Stava parlando delle risorse che mancheranno. Lei dice spesso che non è la crescita demografica il vero problema.
“Il problema non è il numero di abitanti del pianeta. Il guaio è una società che ha come obiettivo produrre di più, consumare di più, generalmente rifiuti – 4 miliardi di tonnellate l’anno dai paesi ricchi – e danneggiare l’ambiente.  Se tutti consumassero come gli americani, per far fronte alle nostre esigenze servirebbero sei pianeti come il nostro. Se vivessimo come cittadini del Burkina Faso la Terra potrebbe accogliere agevolmente 23 miliardi di abitanti”.
Deve però ammettere che rispetto agli abitanti del Burkina Faso abbiamo qualche vantaggio: il progresso ci ha regalato cibo, acqua pulita, farmaci.
“Certo. Ma siamo troppo viziati, pensiamo solo alle malattie dovute a un’alimentazione  troppo ricca di grassi, zucchero, sale. Non auspico la rinuncia alle tecnologie. Dobbiamo imparare a conservare della modernità ciò che è utile. Ma senza esagerare. Per esempio: l’acqua potabile. Costruiamo piscine private dimenticando che fare il bagno è un piacere da condividere. In Sardegna ho visto alberghi con piscina a due passi dal mare. Io faccio volentieri una doccia quotidiana, ma quando ho attraversato le regioni dei Dogon nel Mali ho dovuto vivere per giorni senza lavarmi.
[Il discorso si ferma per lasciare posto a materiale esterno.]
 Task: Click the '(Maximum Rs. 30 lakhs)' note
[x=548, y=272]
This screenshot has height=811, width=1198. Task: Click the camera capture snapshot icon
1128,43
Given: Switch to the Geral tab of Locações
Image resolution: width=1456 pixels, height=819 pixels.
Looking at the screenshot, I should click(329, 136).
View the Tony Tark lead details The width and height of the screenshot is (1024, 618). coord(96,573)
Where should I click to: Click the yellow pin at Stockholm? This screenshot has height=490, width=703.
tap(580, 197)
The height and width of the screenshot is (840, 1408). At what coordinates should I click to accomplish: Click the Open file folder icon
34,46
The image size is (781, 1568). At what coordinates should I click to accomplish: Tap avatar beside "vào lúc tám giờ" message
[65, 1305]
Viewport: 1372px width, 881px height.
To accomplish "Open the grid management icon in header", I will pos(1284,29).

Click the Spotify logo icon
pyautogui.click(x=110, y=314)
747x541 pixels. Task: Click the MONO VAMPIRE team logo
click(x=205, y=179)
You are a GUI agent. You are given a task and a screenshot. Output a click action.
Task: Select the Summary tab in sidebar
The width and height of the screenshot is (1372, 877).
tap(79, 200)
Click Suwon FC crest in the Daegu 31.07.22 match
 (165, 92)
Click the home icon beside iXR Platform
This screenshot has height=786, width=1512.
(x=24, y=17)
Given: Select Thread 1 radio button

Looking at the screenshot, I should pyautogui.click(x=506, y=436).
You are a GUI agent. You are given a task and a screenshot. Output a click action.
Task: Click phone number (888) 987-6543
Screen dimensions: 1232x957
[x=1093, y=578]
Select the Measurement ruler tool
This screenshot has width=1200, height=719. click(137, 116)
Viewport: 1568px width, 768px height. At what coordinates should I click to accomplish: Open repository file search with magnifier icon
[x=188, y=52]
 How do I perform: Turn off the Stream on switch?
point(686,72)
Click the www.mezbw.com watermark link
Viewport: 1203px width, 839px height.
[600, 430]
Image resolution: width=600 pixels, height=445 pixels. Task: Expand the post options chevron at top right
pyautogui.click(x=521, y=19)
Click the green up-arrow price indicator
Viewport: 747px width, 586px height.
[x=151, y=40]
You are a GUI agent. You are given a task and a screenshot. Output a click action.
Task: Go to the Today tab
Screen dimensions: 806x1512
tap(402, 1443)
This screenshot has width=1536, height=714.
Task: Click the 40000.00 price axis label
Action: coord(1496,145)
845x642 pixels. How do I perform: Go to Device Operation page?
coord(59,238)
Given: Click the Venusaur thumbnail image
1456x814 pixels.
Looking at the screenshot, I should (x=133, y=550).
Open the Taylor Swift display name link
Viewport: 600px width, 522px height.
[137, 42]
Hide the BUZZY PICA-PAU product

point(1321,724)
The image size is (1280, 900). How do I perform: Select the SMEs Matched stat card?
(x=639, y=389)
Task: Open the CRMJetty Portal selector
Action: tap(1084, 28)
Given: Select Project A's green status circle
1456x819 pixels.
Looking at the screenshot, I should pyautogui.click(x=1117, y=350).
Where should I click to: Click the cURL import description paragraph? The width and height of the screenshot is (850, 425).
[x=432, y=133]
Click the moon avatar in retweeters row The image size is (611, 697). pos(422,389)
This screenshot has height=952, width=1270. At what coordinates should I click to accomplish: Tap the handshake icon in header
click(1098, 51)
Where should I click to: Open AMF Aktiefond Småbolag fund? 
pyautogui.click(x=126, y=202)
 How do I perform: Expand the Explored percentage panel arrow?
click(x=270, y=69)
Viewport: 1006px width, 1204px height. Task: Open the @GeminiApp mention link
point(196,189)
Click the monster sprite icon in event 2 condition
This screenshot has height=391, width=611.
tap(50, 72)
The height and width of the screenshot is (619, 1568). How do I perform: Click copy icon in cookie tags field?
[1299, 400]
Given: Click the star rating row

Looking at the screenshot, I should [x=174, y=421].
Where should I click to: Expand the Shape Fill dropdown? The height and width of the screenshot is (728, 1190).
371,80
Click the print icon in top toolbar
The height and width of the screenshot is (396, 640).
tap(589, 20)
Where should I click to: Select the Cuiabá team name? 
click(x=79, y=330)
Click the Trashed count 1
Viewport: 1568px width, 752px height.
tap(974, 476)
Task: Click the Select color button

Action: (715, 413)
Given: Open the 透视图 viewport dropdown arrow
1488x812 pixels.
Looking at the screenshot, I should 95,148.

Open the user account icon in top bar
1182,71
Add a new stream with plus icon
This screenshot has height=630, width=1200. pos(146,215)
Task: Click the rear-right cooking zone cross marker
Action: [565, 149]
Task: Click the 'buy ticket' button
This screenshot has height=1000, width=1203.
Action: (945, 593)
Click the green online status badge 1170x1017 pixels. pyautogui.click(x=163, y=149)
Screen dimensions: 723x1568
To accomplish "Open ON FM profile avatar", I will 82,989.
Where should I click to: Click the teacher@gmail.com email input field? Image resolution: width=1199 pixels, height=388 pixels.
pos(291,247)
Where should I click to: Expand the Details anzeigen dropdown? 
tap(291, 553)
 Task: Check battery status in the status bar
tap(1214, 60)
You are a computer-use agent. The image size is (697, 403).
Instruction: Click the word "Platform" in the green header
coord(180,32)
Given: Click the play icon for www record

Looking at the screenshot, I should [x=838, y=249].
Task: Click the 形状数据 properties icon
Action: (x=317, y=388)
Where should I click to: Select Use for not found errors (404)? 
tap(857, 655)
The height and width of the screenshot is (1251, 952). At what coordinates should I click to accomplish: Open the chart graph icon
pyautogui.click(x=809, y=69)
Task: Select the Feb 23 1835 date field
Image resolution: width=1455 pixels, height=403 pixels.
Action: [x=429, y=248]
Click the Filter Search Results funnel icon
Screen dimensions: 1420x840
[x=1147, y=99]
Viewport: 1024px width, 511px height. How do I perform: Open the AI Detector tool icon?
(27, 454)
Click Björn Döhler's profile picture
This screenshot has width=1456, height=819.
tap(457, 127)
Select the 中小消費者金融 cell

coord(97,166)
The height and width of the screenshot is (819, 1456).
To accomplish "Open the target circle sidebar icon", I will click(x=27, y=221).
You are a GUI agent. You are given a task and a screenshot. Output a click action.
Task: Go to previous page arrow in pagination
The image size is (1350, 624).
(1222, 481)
Arrivato a Bamako sono stato contento di mettermi sotto l’acqua: ma le esperienze, gli incontri che ho fatto mi hanno ripagato ampiamente del loro sacrificio”.
Imparare ad essere felici con poco.
“C’è chi sostiene che si può essere felice guardando la pubblicità e andando al supermercato. Ma ci sono statistiche che mettono in dubbio queste convinzioni, come quella della diffusione dei suicidi o delle malattie mentali: la Francia, ad esempio, è in testa nel consumo degli antidepressivi. Il fatto è che siamo tutti stressati, viviamo nell’angoscia di non essere all’altezza dei compiti che ci sono proposti. Da un certo punto in poi, dagli anni ’70, la crescita economica non ha più generato effetti positivi sul benessere”.
Parliamo del cibo?
“Nel mangiare bene non c’è niente di sbagliato, anzi, a me piace il cibo buono. Ma abbiamo davvero bisogno di tanti tipi di biscotti, yogurt, pasta? Consumiamo gamberetti danesi che sono lavorati in Marocco, e tornano in Danimarca per ripartire verso i luoghi di distribuzione. Mi è capitato di vedermi servire yogurt sloveno in Sicilia, dove potevo vedere le mucche al pascolo nel prato vicino all’albergo. C’è chi ha ribattezzato la nostra società Absurdistan”.
In questo scenario l’alimentazione ha un ruolo importante.
“Apprezzo molto Carlin Petrini, e non solo perchè Slow Food ha scelto come emblema la lumaca: un esempio di moderazione – lo riconosceva già Ivan Illich – per come cresce il suo guscio in modo coerente con le sue necessità.
La passione per la lentezza non riguarda il cibo.
“In effetti, no. Dobbiamo imparare di nuovo a godere di quello che non si può comprare: una convinzione, un pranzo tra amici, un ambiente di lavoro dove ci di sente bene, la partecipazione a qualunque forma di attività culturale o sportiva. Riscoprendo il piacere di perdere tempo e riducendo il tempo di lavoro”.